▸ **What needs to be done**
Which of the lines in the data mention the string "plus"? List them all.
⁂
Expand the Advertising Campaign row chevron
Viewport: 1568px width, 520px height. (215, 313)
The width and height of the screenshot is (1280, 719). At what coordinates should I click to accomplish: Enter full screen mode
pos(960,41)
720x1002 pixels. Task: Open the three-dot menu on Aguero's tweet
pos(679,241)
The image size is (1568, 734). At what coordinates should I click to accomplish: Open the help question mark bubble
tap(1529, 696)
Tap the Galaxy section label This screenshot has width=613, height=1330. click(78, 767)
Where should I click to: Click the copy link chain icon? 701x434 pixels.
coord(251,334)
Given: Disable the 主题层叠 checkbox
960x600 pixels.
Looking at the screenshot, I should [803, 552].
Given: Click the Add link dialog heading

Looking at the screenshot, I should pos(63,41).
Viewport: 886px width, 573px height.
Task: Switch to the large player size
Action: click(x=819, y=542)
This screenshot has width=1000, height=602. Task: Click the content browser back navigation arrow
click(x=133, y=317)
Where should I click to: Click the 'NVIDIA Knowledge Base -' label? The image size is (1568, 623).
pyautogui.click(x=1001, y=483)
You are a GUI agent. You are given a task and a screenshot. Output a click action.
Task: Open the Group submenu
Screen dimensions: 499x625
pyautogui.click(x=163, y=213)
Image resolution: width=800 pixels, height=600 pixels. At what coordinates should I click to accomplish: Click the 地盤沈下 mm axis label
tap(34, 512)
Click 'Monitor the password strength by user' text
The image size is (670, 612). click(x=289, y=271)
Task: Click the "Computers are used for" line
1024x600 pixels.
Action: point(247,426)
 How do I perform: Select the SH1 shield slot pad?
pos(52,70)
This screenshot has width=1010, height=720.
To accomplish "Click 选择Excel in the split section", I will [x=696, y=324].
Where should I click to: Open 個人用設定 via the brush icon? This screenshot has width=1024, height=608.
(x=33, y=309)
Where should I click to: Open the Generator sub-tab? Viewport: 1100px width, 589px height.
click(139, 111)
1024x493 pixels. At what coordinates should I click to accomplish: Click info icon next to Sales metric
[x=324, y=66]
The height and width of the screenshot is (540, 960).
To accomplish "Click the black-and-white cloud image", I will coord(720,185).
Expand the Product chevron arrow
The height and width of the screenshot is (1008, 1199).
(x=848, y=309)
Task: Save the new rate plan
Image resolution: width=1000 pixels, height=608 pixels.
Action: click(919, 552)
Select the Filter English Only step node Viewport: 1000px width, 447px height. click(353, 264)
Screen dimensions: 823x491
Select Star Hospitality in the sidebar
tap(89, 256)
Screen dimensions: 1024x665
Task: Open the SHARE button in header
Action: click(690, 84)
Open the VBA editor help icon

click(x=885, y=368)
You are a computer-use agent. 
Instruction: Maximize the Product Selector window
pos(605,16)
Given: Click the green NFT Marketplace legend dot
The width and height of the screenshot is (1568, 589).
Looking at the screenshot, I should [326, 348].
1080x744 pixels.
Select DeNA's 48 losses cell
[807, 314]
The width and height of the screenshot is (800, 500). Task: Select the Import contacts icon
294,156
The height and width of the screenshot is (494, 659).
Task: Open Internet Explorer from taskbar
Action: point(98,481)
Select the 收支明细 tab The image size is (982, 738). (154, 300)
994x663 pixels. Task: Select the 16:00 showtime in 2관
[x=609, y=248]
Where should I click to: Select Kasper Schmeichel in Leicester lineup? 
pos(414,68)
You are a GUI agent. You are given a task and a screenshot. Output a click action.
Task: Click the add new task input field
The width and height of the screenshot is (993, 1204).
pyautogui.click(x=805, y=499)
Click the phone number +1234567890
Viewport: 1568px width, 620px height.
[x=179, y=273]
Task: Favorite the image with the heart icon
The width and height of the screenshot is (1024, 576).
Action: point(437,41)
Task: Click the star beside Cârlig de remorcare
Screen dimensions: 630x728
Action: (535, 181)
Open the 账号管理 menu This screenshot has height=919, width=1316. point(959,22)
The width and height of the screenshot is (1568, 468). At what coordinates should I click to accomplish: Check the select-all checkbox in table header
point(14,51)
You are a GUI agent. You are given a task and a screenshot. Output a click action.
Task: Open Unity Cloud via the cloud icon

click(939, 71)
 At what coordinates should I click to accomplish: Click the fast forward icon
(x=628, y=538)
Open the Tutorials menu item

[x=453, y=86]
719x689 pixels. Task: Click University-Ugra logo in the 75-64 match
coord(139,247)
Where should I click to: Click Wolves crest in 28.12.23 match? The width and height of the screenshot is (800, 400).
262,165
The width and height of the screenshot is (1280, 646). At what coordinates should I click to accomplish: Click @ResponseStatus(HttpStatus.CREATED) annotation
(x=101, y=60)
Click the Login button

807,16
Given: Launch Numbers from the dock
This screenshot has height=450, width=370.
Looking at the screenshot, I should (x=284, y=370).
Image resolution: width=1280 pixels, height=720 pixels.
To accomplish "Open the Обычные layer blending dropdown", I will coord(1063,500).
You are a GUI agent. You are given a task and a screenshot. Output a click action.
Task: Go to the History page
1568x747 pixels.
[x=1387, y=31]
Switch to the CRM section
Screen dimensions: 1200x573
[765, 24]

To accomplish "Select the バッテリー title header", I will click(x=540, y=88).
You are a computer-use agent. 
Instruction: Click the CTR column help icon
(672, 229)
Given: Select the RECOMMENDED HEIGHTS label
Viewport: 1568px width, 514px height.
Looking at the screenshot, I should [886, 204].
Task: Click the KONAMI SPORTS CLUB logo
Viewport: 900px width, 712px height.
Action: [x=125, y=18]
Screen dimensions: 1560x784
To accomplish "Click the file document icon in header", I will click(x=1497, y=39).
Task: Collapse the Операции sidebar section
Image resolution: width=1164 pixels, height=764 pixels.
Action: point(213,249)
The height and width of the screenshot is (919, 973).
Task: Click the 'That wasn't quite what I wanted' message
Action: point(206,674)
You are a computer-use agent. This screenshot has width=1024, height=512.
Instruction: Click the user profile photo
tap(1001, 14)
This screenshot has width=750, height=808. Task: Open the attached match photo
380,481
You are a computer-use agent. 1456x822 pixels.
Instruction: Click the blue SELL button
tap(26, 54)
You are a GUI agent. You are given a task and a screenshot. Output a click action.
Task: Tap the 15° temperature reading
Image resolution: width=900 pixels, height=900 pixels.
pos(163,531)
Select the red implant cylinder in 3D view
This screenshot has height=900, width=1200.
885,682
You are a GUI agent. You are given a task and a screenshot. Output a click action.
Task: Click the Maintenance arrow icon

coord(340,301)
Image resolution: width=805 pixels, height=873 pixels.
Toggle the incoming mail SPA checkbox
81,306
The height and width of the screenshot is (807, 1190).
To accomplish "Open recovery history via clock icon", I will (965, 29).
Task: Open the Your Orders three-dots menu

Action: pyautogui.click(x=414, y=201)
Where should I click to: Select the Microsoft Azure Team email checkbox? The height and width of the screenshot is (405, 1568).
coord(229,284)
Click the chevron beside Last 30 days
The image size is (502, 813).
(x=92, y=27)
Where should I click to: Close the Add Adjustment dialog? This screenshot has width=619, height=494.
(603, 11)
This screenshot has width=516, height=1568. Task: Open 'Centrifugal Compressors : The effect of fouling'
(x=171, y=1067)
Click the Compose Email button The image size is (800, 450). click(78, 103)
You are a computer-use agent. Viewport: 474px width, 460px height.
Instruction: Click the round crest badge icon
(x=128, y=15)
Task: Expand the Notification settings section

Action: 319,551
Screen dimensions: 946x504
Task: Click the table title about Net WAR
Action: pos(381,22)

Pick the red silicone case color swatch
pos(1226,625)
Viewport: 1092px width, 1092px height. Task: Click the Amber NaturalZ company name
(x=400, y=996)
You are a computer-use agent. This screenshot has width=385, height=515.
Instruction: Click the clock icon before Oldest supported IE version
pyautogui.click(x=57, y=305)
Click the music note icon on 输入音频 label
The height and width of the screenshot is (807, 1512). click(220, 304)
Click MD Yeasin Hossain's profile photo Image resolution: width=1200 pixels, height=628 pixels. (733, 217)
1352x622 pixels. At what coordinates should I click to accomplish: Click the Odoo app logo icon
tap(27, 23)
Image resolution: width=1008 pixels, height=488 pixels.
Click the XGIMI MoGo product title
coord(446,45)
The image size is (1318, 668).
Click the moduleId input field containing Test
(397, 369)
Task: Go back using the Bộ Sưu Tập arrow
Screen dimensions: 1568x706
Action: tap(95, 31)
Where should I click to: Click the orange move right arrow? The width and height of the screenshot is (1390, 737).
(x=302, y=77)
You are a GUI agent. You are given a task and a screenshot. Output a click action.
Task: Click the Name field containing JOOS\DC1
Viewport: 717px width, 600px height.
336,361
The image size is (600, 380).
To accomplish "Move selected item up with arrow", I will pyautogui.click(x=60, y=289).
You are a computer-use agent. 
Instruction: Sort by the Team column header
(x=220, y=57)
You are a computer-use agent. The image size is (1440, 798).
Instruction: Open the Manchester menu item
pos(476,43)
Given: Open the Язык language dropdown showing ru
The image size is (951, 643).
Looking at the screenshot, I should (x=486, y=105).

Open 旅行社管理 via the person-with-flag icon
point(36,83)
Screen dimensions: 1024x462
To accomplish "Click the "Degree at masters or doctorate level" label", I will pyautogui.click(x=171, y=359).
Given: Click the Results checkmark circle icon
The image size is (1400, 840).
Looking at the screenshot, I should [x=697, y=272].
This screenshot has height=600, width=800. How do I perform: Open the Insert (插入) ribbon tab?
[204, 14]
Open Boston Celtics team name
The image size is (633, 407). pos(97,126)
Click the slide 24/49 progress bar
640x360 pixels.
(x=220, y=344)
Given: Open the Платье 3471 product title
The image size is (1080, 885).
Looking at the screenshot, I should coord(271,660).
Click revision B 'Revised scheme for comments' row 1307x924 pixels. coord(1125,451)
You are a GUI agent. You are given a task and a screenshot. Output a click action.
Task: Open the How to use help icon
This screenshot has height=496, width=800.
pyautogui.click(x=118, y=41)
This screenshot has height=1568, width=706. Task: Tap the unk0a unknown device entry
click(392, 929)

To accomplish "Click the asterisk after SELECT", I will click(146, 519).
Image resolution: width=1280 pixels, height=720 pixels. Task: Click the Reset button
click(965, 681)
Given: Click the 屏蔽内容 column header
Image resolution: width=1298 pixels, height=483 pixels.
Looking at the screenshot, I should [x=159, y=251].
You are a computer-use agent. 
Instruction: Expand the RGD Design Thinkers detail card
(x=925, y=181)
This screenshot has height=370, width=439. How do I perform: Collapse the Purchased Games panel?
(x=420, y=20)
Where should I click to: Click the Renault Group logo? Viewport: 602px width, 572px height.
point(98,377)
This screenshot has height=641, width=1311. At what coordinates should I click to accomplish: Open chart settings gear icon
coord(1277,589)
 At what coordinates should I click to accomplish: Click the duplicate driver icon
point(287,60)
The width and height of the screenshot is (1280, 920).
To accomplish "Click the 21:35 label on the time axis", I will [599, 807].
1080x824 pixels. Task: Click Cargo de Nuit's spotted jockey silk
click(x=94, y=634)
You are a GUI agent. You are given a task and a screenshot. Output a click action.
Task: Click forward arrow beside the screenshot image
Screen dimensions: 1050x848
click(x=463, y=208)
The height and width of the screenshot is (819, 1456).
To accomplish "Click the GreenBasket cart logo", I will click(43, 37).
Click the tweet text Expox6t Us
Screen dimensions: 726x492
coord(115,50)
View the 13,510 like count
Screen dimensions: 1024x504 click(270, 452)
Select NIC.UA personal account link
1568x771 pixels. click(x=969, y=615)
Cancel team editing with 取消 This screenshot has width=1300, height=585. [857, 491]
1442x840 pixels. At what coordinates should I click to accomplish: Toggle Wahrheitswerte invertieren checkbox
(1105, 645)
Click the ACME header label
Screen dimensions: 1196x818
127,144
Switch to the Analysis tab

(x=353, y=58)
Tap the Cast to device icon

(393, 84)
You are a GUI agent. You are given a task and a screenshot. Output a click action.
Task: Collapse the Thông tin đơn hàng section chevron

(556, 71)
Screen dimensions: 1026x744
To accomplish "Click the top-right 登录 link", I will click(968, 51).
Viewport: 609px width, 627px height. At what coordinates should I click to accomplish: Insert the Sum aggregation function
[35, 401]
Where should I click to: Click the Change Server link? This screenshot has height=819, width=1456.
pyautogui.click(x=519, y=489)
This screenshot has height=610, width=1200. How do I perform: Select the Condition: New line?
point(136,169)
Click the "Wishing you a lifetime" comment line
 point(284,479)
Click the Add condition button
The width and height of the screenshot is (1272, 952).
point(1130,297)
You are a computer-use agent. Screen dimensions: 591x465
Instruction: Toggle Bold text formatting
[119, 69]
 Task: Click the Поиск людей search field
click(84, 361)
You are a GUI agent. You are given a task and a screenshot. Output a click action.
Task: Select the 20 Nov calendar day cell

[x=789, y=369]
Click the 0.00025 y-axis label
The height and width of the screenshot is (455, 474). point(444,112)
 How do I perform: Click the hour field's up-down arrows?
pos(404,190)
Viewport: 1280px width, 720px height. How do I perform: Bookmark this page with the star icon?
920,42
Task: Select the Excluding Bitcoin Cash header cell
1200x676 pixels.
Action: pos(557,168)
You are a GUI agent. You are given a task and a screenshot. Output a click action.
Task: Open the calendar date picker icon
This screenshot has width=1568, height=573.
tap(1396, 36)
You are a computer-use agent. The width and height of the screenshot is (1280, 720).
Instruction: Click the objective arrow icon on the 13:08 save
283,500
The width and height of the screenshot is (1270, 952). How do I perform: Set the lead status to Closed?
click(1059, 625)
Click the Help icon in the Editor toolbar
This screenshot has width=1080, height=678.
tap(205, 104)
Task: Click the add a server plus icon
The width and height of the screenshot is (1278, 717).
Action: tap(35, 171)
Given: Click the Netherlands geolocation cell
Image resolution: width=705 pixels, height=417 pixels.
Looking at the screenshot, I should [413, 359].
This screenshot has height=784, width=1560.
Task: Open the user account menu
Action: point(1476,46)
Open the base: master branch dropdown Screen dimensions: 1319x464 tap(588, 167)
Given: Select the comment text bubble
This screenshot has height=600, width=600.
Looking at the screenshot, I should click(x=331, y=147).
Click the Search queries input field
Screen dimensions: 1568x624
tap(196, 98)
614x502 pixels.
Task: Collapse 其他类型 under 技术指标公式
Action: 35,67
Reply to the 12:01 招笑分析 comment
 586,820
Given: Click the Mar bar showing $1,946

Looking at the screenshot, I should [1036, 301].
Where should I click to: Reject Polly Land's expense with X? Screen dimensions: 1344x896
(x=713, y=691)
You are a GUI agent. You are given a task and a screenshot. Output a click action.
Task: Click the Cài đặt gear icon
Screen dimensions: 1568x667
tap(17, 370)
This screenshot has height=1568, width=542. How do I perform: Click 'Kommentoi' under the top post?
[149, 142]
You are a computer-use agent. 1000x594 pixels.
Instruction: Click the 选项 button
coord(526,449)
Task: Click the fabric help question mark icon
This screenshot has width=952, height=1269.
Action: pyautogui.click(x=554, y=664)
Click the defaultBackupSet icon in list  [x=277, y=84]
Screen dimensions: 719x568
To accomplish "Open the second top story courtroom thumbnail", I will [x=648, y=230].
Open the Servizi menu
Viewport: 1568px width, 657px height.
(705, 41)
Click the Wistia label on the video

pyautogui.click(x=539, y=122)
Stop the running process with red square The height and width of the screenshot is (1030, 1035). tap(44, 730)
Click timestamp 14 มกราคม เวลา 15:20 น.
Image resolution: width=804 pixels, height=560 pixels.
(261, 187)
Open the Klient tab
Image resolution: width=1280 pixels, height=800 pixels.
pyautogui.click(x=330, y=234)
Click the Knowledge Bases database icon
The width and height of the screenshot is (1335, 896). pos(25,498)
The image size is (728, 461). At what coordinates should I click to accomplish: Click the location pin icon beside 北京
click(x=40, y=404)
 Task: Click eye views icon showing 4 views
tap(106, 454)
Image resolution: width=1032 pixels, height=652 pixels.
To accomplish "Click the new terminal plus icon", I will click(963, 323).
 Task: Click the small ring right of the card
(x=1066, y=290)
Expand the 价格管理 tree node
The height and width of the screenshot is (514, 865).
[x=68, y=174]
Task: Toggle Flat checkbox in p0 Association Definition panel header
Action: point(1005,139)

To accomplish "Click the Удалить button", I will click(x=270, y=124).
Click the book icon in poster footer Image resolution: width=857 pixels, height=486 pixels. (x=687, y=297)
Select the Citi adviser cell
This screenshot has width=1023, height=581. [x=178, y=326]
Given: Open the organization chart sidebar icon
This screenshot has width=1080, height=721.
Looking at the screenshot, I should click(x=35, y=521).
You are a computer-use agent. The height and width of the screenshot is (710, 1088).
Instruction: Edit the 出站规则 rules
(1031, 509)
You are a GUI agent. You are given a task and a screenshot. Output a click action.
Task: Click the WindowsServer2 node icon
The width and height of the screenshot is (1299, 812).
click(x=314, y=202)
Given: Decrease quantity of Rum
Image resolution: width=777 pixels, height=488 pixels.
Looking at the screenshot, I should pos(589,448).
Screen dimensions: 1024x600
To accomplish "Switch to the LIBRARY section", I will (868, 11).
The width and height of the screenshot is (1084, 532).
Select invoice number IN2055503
⁂
▸ **Answer to the exercise**
Task: Click the add a server plus icon
To accomplish "Click the new terminal plus icon", I will click(963, 323).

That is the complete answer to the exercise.